Mammalian-produced chondroitinase AC mitigates axon inhibition by chondroitin sulfate proteoglycans.

Gabrielle M Curinga1, Diane M Snow, Charles Mashburn, Katharina Kohler, Rebecca Thobaben, Anthony O Caggiano, George M Smith.   

Abstract

Chondroitin sulfate proteoglycans (CSPGs) are up-regulated following spinal cord injury and are partly responsible for failed regeneration. Experimental paradigms in vivo that degrade chondroitin sulfate glycosaminoglycan chains with the bacterial enzyme, chondroitinase, greatly enhance the ability of axons to regenerate through the glial scar. Unfortunately, enthusiasm for this treatment paradigm is diminished by the lack of a minimally invasive and sustained delivery method. To address these deficits, we have engineered a Tet-On adenoviral vector encoding chondroitinase AC and have characterized its enzymatic function in vitro.
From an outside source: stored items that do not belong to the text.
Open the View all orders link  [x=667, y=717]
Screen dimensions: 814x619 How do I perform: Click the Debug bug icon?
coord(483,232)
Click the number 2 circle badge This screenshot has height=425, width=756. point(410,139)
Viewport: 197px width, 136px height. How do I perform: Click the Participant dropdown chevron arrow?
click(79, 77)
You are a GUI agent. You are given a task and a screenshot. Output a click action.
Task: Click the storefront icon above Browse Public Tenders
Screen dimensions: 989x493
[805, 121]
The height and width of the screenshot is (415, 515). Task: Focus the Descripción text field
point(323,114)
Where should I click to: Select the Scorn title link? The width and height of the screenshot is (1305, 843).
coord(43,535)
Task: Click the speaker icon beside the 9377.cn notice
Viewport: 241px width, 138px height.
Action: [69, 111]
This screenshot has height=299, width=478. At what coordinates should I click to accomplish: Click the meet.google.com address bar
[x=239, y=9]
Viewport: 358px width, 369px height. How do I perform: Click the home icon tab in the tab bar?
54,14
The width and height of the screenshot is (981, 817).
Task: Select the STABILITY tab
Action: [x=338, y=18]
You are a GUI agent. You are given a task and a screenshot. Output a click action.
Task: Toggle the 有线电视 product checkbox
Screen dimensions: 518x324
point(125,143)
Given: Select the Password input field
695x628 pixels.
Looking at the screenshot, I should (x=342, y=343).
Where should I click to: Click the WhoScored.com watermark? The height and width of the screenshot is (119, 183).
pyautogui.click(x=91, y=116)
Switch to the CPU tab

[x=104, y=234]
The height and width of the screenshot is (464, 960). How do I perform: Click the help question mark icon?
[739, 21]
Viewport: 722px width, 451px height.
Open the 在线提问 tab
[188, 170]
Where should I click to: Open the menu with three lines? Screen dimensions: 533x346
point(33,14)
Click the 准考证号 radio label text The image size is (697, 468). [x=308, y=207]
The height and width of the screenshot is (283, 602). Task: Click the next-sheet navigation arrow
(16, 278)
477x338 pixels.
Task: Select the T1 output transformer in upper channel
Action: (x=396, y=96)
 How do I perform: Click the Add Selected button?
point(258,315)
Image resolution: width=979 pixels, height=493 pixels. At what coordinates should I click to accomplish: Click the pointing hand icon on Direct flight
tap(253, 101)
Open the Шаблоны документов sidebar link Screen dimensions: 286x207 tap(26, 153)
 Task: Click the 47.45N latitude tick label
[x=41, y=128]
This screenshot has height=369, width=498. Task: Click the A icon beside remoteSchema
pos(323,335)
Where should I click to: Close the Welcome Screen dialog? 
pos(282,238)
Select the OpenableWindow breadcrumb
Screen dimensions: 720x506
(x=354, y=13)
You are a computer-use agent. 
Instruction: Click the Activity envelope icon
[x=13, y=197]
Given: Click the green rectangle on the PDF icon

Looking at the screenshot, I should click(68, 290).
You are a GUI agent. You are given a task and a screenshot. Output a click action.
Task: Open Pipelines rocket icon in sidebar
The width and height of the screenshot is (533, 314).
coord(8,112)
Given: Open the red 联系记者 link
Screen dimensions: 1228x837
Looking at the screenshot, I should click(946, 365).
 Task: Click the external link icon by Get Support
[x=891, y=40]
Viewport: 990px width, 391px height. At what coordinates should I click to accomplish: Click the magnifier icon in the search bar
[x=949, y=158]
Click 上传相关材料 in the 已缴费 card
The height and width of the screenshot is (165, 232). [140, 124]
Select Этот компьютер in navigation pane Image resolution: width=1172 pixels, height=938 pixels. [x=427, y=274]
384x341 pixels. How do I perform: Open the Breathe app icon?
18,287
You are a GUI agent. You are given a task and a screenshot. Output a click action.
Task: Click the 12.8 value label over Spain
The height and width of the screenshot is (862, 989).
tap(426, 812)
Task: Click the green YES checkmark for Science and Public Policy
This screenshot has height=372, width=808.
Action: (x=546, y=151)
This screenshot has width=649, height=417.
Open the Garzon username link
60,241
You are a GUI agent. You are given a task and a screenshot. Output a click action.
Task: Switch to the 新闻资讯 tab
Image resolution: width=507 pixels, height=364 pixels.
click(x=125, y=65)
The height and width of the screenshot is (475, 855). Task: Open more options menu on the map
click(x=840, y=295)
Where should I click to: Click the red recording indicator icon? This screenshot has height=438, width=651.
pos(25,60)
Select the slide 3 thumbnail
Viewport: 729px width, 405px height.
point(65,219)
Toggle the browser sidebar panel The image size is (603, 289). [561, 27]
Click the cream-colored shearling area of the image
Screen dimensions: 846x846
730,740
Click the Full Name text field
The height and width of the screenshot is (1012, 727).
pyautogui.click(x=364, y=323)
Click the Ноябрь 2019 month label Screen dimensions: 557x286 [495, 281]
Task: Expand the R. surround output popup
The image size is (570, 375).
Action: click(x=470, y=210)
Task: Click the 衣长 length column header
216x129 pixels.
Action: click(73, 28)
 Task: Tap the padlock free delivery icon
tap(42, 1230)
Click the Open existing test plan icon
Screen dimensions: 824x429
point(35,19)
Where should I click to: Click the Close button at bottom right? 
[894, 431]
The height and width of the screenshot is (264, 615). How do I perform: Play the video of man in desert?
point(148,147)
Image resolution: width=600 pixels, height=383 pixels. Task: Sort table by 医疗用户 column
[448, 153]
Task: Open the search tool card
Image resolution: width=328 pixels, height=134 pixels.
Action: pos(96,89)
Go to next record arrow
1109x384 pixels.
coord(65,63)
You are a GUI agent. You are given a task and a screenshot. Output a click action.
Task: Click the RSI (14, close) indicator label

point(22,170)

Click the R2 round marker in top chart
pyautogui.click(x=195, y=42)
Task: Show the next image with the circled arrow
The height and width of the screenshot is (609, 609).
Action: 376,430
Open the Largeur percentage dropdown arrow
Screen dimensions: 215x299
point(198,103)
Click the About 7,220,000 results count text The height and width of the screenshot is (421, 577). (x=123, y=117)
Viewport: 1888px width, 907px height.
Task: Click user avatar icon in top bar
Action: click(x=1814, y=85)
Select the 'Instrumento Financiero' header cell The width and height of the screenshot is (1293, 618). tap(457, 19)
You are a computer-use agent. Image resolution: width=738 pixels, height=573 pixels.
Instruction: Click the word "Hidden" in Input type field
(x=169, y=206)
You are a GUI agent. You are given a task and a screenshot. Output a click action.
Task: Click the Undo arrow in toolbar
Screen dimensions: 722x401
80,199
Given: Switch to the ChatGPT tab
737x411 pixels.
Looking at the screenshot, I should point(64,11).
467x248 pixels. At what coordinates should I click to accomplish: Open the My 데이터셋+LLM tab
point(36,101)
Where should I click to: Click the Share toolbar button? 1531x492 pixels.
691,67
U373 human astrocytoma cells were transduced with adenovirus and subsequently induced with doxycycline to secrete enzymatically active chondroitinase as detected by western blot and kinetic analyses. Enzymatic activity demonstrated biological relevance in studies where neurite outgrowth into and across CSPG-adsorbed regions pre-treated with conditioned media from chondroitinase secreting astrocytes was significantly increased compared with untreated controls (p < 0.0001). We also measured important parameters of enzyme activity including: pH, temperature, and enzyme stability that are fundamental to harnessing the true therapeutic potential of this approach. The use of resident cells for continuous secretion of CSPG-degrading enzymes at the site of the glial scar promises to be of greater clinical relevance than contemporary methods.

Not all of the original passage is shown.